DOCUMENT TEXT:

On January 28, 2016, in connection with the issuance of the Notes, Lamar Media and its subsidiary guarantors entered into a Registration Rights Agreement (the Registration Rights Agreement) with J.P. Morgan Securities LLC for itself and as representative for Wells Fargo Securities, LLC, SunTrust Robinson Humphrey, Inc., Merrill Lynch, Pierce, Fenner & Smith Incorporated, Mizuho Securities USA Inc., Scotia Capital (USA) Inc., SMBC Nikko Securities America, Inc. and U.S. Bancorp Investments, Inc. (each individually, an Initial Purchaser and collectively, the Initial Purchasers). Pursuant to the terms of the Registration Rights Agreement, Lamar Media and its subsidiary guarantors agreed to file and cause to become effective a registration statement covering an offer to exchange the Notes for a new issue of identical exchange notes registered under the Securities Act and to complete the exchange offer on or prior to the date 270 days following January 28, 2016 (the Target Registration Date). Under certain circumstances, Lamar Media may be required to provide a shelf registration statement to cover resales of the Notes. If the exchange offer is not completed (or, if required, the shelf registration statement is not declared effective) on or before the Target Registration Date, then the annual interest rate borne by the Notes will be increased by (i) 0.25% per annum for the first 90-day period immediately following the Target Registration Date and (ii) an additional 0.25% per annum with respect to each subsequent 90-day period, in each case until the exchange offer is completed or, if required, the shelf registration statement is declared effective, up to a maximum of 1.00% per annum of additional interest.

LISTED RECORDS:
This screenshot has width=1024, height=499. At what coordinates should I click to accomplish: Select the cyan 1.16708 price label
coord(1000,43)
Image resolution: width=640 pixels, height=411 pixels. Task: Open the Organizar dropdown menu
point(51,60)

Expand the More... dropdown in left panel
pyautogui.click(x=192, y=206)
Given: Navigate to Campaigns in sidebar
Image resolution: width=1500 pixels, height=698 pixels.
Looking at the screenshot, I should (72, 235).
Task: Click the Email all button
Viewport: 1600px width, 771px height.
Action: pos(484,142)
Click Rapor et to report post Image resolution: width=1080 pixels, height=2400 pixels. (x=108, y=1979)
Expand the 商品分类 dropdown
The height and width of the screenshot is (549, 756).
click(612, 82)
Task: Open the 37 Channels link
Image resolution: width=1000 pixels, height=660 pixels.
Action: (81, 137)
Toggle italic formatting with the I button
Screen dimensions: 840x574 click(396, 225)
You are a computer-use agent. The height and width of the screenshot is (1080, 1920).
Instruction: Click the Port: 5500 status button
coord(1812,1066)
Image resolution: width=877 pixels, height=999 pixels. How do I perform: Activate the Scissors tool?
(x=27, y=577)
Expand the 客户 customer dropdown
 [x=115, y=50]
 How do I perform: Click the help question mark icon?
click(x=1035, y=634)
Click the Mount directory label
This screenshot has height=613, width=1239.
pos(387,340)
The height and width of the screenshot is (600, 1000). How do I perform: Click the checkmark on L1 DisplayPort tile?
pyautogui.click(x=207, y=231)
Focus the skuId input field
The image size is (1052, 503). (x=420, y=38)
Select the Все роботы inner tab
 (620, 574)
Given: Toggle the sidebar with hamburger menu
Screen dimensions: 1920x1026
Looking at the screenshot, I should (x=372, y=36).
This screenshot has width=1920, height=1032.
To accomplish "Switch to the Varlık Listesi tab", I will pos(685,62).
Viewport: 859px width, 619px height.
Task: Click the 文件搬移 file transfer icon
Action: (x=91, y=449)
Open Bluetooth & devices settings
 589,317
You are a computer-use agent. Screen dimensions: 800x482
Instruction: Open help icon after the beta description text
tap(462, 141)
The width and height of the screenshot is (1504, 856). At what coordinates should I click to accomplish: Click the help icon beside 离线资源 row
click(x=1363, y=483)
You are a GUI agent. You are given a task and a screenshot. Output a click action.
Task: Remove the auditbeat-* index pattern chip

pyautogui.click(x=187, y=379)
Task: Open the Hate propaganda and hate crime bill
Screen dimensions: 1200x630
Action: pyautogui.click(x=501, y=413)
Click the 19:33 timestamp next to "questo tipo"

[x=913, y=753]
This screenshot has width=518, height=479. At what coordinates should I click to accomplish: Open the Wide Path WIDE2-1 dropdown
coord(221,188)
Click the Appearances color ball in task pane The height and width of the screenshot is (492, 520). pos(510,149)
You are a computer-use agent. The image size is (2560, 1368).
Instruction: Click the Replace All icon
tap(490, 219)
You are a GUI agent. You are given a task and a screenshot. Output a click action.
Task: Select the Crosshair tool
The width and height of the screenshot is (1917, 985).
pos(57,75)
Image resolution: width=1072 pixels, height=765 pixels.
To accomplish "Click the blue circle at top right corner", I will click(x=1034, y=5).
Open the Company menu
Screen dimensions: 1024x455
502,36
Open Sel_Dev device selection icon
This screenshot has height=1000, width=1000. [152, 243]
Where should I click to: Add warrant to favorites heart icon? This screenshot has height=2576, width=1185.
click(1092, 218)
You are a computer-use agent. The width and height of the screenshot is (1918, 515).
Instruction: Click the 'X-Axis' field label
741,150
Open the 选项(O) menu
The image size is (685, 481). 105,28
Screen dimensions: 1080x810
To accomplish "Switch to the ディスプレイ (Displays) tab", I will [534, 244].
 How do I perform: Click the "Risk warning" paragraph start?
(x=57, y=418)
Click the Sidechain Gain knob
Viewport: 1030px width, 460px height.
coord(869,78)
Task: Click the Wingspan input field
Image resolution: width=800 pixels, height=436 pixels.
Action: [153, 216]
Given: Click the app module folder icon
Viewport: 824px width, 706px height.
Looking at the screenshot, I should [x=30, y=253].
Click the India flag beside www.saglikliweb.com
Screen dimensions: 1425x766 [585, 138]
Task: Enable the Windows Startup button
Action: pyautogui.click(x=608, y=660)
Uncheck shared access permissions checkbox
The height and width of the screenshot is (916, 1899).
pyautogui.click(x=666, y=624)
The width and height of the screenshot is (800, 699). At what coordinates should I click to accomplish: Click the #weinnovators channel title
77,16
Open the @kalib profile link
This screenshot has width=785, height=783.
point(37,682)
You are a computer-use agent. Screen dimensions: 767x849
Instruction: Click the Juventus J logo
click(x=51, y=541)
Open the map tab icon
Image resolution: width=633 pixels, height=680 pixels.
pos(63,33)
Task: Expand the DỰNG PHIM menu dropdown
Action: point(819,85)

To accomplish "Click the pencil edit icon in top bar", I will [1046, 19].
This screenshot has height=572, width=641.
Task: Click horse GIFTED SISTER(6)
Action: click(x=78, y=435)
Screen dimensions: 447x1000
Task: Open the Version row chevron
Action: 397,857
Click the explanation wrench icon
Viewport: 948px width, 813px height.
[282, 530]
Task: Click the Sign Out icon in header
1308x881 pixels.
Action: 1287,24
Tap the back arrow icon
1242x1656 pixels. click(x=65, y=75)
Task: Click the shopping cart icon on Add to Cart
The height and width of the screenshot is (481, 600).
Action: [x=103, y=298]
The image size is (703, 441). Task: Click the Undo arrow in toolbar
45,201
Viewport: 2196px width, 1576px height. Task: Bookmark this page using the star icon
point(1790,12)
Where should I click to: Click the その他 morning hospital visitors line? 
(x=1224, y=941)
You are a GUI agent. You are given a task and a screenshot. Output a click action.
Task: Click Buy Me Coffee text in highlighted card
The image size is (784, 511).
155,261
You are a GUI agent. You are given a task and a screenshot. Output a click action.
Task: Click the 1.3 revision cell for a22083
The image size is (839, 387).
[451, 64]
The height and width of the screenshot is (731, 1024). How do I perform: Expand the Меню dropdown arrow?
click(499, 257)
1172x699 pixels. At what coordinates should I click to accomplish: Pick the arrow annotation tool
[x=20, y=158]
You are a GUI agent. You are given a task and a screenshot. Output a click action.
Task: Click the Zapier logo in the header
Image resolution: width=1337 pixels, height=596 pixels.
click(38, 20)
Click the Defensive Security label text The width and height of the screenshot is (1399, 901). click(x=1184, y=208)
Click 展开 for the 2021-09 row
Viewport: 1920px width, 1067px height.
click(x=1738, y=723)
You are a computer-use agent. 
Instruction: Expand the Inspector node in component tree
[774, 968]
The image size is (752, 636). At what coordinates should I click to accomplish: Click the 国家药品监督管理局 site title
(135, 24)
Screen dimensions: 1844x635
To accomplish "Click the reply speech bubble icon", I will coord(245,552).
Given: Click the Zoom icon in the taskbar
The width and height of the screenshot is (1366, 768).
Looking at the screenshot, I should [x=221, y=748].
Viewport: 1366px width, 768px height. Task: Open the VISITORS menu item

REQUIRED WORK:
A - According to the registration rights passage, what is the most additional interest per year that the Notes can bear?
B - Please carry the registration rights passage on Lamar Media's Notes forward from its final sentence.

RESPONSE LIST:
A - 1.00% per annum.

B -
The Initial Purchasers and their affiliates perform various financial advisory, investment banking and commercial banking services from time to time for Lamar Media and its affiliates, for which they receive customary fees. JPMorgan Chase Bank, N.A., an affiliate of J.P. Morgan Securities LLC, is the administrative agent and a lender under Lamar Medias senior credit facility, and each Initial Purchaser or one of its affiliates is a lender under the senior credit facility and receives customary fees and expense reimbursement in connection therewith.
The description above is qualified in its entirety by the Indenture (including the Form of Note and Guarantee) and Registration Rights Agreement filed as Exhibits 4.1 and 10.1, respectively, to this Current Report on Form 8-K and incorporated herein by reference.
Item 2.03. Creation of a Direct Financial Obligation or an Obligation under an Off-Balance Sheet Arrangement of a Registrant.
The information set forth in Item 1.01 above is incorporated by reference into this Item 2.03.
Item 9.01. | Financial Statements and Exhibits. |
(d) Exhibits
Exhibit No. |
Description | |
4.1 | Indenture, dated as of January 28, 2016, between Lamar Media, the Guarantors named therein and The Bank of New York Mellon Trust Company, N.A., as Trustee (including the Form of Note and Guarantee as Exhibit A thereto). | |
10.1 | Registration Rights Agreement, dated as of January 28, 2016, between Lamar Media, the Guarantors named therein and J.P. Morgan Securities LLC, as representative for the Initial Purchasers named therein. |
SIGNATURES
Pursuant to the requirements of the Securities Exchange Act of 1934, the registrants have duly caused this report to be signed on their behalf by the undersigned hereunto duly authorized.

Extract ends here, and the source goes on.